• The data:

■ ■ ■

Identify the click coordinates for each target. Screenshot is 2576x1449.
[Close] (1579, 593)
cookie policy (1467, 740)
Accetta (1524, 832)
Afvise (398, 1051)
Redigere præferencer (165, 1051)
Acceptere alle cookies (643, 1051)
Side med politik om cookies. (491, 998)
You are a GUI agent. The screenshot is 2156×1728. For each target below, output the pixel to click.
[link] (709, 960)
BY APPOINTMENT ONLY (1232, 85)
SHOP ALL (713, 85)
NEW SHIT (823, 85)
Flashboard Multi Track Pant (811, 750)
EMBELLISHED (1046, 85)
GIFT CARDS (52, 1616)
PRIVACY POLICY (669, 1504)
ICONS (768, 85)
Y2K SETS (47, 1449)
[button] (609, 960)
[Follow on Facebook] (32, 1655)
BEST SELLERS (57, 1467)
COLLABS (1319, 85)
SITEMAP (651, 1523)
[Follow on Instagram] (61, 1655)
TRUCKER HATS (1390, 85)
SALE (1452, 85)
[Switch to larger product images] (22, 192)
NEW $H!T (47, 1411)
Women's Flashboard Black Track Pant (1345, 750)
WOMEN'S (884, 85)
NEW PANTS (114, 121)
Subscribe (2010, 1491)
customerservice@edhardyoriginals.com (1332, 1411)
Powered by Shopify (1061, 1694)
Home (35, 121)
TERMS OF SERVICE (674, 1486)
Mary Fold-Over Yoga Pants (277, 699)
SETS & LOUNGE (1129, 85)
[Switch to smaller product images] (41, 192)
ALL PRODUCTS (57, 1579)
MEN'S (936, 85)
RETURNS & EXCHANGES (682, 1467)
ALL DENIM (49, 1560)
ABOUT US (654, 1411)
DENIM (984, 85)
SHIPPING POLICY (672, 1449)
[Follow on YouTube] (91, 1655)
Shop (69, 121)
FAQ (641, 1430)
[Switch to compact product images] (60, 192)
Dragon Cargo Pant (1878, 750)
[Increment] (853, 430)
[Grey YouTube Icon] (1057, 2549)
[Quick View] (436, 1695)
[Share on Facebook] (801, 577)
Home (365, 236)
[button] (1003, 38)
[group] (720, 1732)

■ ■ ■

Please give back all of the records exactly as written.

• Task result:
Identify the click coordinates for each target. Screenshot is 2576x1449.
[Close] (1579, 593)
cookie policy (1467, 740)
Accetta (1524, 832)
Afvise (398, 1051)
Redigere præferencer (165, 1051)
Acceptere alle cookies (643, 1051)
Side med politik om cookies. (491, 998)
You are a GUI agent. The screenshot is 2156×1728. For each target below, output the pixel to click.
[link] (709, 960)
BY APPOINTMENT ONLY (1232, 85)
SHOP ALL (713, 85)
NEW SHIT (823, 85)
Flashboard Multi Track Pant (811, 750)
EMBELLISHED (1046, 85)
GIFT CARDS (52, 1616)
PRIVACY POLICY (669, 1504)
ICONS (768, 85)
Y2K SETS (47, 1449)
[button] (609, 960)
[Follow on Facebook] (32, 1655)
BEST SELLERS (57, 1467)
COLLABS (1319, 85)
SITEMAP (651, 1523)
[Follow on Instagram] (61, 1655)
TRUCKER HATS (1390, 85)
SALE (1452, 85)
[Switch to larger product images] (22, 192)
NEW $H!T (47, 1411)
Women's Flashboard Black Track Pant (1345, 750)
WOMEN'S (884, 85)
NEW PANTS (114, 121)
Subscribe (2010, 1491)
customerservice@edhardyoriginals.com (1332, 1411)
Powered by Shopify (1061, 1694)
Home (35, 121)
TERMS OF SERVICE (674, 1486)
Mary Fold-Over Yoga Pants (277, 699)
SETS & LOUNGE (1129, 85)
[Switch to smaller product images] (41, 192)
ALL PRODUCTS (57, 1579)
MEN'S (936, 85)
RETURNS & EXCHANGES (682, 1467)
ALL DENIM (49, 1560)
ABOUT US (654, 1411)
DENIM (984, 85)
SHIPPING POLICY (672, 1449)
[Follow on YouTube] (91, 1655)
Shop (69, 121)
FAQ (641, 1430)
[Switch to compact product images] (60, 192)
Dragon Cargo Pant (1878, 750)
[Increment] (853, 430)
[Grey YouTube Icon] (1057, 2549)
[Quick View] (436, 1695)
[Share on Facebook] (801, 577)
Home (365, 236)
[button] (1003, 38)
[group] (720, 1732)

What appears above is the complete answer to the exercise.